773 million email addresses exposed in ‘mega data breach’

Well here we go again.  Another data breach.  

773 million email addresses and passwords  And we thought 87+ million of Facebook’s Cambridge Analytica’s data breach was big. That was just a drop in the bucket.

It’s not enough that we have had to put up with privacy breaches with Facebook, Google, Amazon, and more but now a data security breach has occurred with MEGA, an iCloud storage and file hosting service based in Auckland, New Zealand.  

According to Wikipedia, MEGA claims it has over 100 million registered users in over 245 countries and over 40 billion files have been uploaded to it. This security breach involves over 2000 websites.

The breach was reported this week by Troy Hunt who is a security researcher/expert and the Australian regional director for Microsoft security  He says that MEGA’s platform was popular on hacking forums.

However, Hunt reports that MEGA has since removed the data but its not clear how long the data has been available to be seen by anyone with an internet connection.

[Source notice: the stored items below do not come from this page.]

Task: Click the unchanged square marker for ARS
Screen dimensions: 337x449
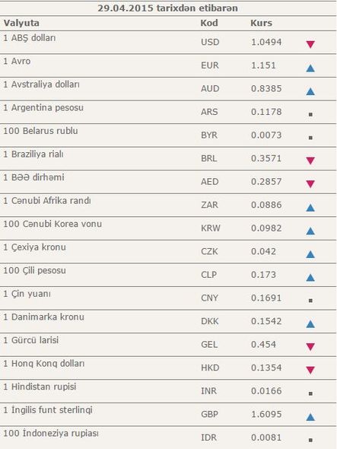Action: pos(310,115)
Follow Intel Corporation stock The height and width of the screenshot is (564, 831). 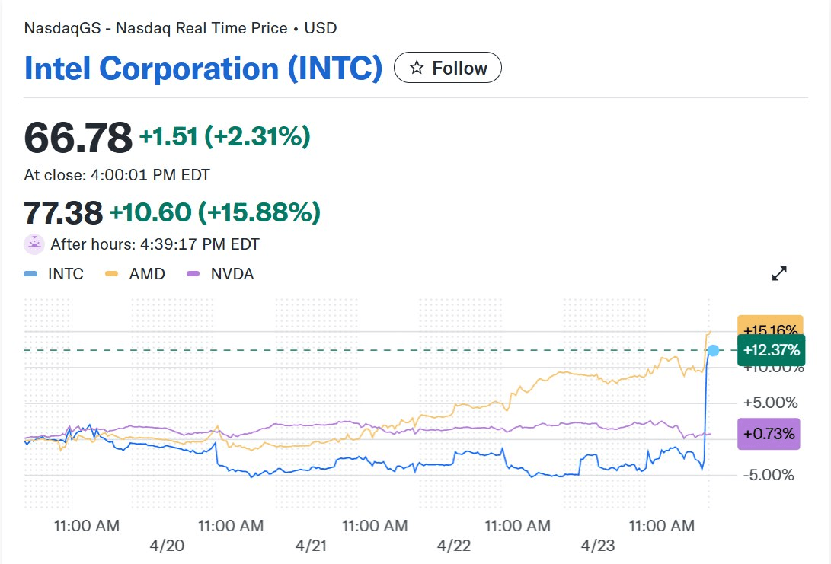pos(447,68)
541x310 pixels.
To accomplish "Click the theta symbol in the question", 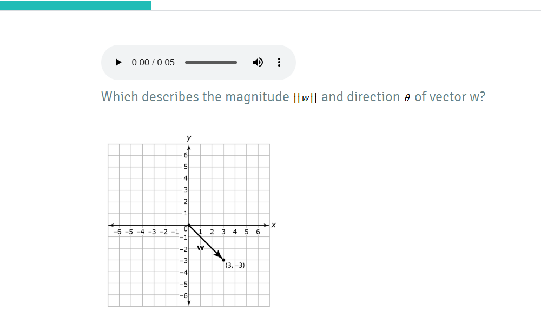I will tap(407, 98).
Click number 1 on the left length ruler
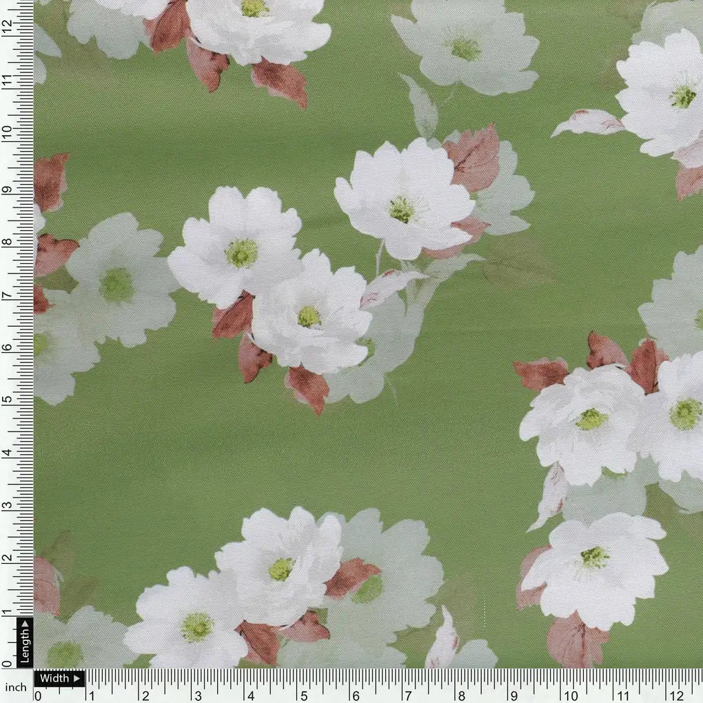703x703 pixels. pos(7,612)
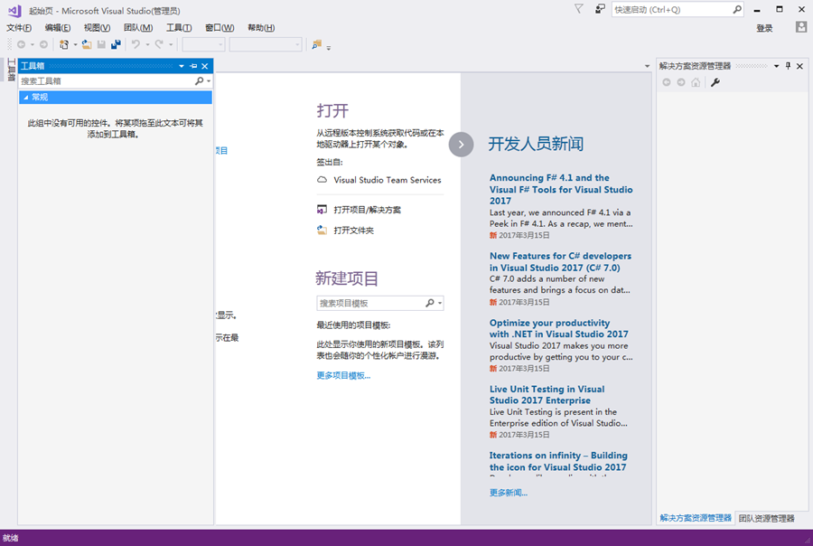Open the 工具(T) menu
This screenshot has height=546, width=813.
tap(179, 28)
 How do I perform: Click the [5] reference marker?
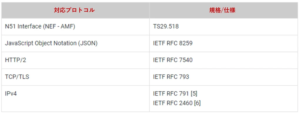tap(194, 93)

Hunt published the breach on his website: “The unique email addresses totaled 772,904,991. This is the headline you’re seeing as this is the volume of data that has now been loaded into Have I Been Pwned (HIBP). It’s after as much clean-up as I could reasonably do and the source data was presented in a variety of different formats and levels of ‘cleanliness.’ This number makes it the single largest breach ever to be loaded into HIBP.”

You can go to Hunts website and check for free if your email, password appears on the list.

“In terms of scale, this enormous trove of email addresses and unique passwords is monumental. Hackers could have accessed this data at any point,” said Ruchika Mishra, director of products and solutions at Balbix, a security firm in San Jose, Calif.

Computer hackers use various forms of malware commonly referred to as bot or bots and keep testing emails and password combinations over and over again until they get a way in eventually to your private data

This why it’s so important to change your passwords often with a two-factor authentication security or use a password manager, advises Bill Evans, a vice president at California security firm, One Identity.

With a two-factor authentication, after putting in your email and password, you would receive a code by email or text to input at the website log-in.

This is particularly important with banks and Evans says if your bank offers it, use it.  If they don’t, switch to a bank that does.

Evans recommends the following password managers such as LastPass, 1Password or Dashlane.  But even if you do use these apps, it would be wise to change your passwords. And even wiser to use a notebook to record your password changes.

Hunt writes that, “The real risk posed by incidents like this is password reuse and you need to avoid that to the fullest extent possible,.